ACTIVITY:
In the records below, find the line holding "Instruction: Reload the current page" and the line holding "Task: Click green". Set down both, with every line between them, exactly.

MATERIAL SHOWN:
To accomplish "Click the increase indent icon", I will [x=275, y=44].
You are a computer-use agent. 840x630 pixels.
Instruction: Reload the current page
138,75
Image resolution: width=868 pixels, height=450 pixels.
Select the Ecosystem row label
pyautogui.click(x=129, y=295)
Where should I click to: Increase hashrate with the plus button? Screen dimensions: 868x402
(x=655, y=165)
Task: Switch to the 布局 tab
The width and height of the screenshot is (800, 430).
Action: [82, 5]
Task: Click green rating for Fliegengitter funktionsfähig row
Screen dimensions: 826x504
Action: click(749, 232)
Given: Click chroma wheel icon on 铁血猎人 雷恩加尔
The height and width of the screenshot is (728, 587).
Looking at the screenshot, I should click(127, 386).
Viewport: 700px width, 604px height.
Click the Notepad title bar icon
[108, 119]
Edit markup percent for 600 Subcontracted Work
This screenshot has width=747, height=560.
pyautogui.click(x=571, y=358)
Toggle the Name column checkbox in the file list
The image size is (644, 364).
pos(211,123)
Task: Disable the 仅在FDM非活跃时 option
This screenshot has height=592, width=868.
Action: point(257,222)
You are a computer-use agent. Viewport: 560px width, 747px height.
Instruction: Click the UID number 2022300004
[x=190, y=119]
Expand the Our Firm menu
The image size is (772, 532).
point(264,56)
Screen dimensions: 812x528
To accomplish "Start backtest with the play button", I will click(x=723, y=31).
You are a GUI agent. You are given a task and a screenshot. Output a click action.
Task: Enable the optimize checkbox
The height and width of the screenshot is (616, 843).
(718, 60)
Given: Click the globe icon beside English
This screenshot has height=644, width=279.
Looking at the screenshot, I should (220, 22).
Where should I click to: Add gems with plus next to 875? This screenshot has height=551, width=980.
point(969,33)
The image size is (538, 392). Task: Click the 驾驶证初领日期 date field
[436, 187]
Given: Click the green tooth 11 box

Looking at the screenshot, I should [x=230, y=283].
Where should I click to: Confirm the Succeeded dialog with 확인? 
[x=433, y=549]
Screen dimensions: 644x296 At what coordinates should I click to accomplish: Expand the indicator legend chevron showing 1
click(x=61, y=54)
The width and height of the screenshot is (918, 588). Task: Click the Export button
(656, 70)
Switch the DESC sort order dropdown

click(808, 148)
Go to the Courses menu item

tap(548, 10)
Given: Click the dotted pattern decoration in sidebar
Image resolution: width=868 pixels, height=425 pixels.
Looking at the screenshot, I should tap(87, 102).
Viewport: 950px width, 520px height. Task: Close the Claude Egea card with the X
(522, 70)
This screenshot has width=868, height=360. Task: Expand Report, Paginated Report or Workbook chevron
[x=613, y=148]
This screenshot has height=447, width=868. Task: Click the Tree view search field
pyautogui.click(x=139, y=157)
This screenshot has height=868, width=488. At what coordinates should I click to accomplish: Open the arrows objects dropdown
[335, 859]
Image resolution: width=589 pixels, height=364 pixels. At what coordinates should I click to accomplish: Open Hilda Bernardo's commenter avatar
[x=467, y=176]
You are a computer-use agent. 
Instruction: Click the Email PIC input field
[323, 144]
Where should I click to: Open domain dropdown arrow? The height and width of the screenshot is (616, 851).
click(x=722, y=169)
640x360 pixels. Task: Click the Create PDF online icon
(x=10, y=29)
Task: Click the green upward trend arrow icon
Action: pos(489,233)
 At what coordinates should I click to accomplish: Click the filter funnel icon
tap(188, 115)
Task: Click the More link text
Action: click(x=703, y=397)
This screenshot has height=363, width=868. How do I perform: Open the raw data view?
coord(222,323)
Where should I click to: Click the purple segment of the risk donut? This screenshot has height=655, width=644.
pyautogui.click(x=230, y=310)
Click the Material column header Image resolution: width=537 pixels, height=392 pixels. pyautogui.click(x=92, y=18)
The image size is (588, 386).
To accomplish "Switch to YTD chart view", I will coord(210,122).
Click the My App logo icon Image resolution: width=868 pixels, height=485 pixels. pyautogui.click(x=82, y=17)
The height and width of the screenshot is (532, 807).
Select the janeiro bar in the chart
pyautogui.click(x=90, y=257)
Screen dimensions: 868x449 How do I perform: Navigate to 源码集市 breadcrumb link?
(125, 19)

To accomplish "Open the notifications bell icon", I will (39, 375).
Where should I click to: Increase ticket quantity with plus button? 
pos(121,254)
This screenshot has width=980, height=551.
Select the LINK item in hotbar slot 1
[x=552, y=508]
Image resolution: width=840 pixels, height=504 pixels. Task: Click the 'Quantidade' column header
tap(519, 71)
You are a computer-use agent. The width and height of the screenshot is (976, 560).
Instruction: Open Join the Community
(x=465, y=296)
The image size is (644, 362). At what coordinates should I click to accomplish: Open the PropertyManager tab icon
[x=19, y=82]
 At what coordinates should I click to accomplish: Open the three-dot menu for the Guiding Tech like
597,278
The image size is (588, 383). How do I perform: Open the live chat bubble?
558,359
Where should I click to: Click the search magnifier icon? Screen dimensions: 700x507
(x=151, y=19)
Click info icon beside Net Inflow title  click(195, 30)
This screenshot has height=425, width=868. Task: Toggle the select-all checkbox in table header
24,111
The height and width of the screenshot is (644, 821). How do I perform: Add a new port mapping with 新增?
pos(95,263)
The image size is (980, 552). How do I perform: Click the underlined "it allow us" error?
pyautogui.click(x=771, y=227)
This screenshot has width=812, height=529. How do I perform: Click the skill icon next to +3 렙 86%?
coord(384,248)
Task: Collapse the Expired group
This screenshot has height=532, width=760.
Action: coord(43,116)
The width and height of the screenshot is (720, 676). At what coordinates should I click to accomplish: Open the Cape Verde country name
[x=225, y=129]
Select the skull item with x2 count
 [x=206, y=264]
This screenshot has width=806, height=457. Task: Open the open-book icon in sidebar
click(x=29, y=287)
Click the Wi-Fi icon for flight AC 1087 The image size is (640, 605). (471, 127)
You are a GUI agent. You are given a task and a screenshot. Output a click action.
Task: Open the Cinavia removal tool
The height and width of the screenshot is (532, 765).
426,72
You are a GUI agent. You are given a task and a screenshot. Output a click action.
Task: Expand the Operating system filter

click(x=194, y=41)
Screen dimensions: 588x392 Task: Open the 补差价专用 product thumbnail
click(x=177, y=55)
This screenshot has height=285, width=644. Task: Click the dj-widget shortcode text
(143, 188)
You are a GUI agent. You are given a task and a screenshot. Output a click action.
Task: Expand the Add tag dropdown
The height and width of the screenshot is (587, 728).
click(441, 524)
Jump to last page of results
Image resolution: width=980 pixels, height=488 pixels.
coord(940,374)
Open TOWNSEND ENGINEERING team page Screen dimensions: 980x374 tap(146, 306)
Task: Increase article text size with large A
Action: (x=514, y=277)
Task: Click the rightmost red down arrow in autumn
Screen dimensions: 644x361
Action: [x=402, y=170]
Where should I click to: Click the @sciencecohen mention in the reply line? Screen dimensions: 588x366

SOLUTION:
Instruction: Reload the current page
138,75
Image resolution: width=868 pixels, height=450 pixels.
Select the Ecosystem row label
pyautogui.click(x=129, y=295)
Where should I click to: Increase hashrate with the plus button? Screen dimensions: 868x402
(x=655, y=165)
Task: Switch to the 布局 tab
The width and height of the screenshot is (800, 430).
Action: [82, 5]
Task: Click green rating for Fliegengitter funktionsfähig row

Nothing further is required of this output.